Città dei Mestieri o Città dei Misteri? È quello che si chiede Popolo e Libertà, organo del PPD, che nella sua ultima edizione analizza i retroscena del progetto, per cui è stata individuata la sede a Giubiasco, vicino alla stazione FFS. Stabile che, fa notare il mensile, risulta già ultimato, senza che il Gran Consiglio sia ancora stato interpellato. Sulla questione è già stata inoltrata un'interpellanza, firmata dalla deputata PPD Nadia Ghisolfi e altri cofirmatari, che aveva accesso gli animi in Gran Consiglio (vedi articolo suggerito). Il Consigliere di Stato Christian Vitta aveva risposto che l'operazione è stata seguita dai servizi giuridici del Governo e che non vi è nessun obbligo di bandire un concorso pubblico per l'acquisto di uno stabile.

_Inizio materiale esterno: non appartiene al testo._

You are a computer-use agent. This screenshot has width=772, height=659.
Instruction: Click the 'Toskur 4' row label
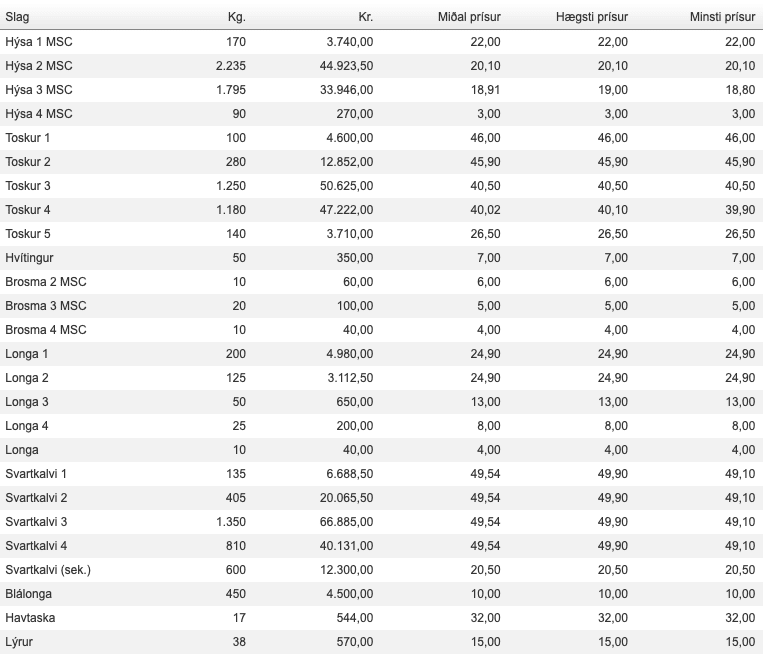pos(28,210)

Ma Popolo e Libertà non si dà per vinto, spulciando diversi nomi appartenenti alla cerchia del PLR che si celano dietro lo stabile eVita.
"Lunedì 23 novembre 2015" ripercorre il mensile, "un gruppo di parlamentari (Nicola Pini, Paolo Pagnamenta e cofirmatari) presenta la mozione per promuovere la Cité des Métiers. Due giorni dopo, mercoledì 25 novembre, un promotore privato sottopone agli uffici della Logistica un progetto per l’edificazione di uno stabile in grado di soddisfare le necessità della Logistica stessa e anche dell’Istituto di formazione continua, ma non solo... Questo progetto, guarda caso, è quello sito nei pressi della stazione FFS di Giubiasco, oramai quasi ultimato".
"Ad una successiva interpellanza" prosegue il mensile, "presentata nel novembre 2017, il Consiglio di Stato ammette che i contatti negli uffici della Logistica furono presi dal deputato Paolo Pagnamenta per conto della Taddei SA", ditta di cui è direttore e che ha ricevuto "il mandato da impresario costruttore per la costruzione dello stabile di Giubiasco".
Il mensile prende poi sotto la lente la Evolve SA, che "si è occupata della progettazione generale e della direzione lavori del progetto" e che ha presentato "la domanda di costruzione nel novembre 2015". Il presidente è il granconsigliere PLR Giacomo Garzoli, mentre il direttore Flavio Petraglio, già sindaco PLR di Cadenazzo. Anche la società eVita Immobiliare SA, che ha il suo recapito presso la Evolve SA, è guidata dal presidente Flavio Petraglio e dal membro Paolo Pagnamenta. Insomma "tanti nomi, tanti intrecci".
La somma che lo Stato è intenzionato a spendere per l'acquisto dello stabile privato (12,6 milioni di franchi) "non rappresenta certo un problema", evidenzia il mensile. Ma a non quadrare "sono le modalità, i tempi, le convergenze d'interesse e i legami stretti tra gli attori interessati".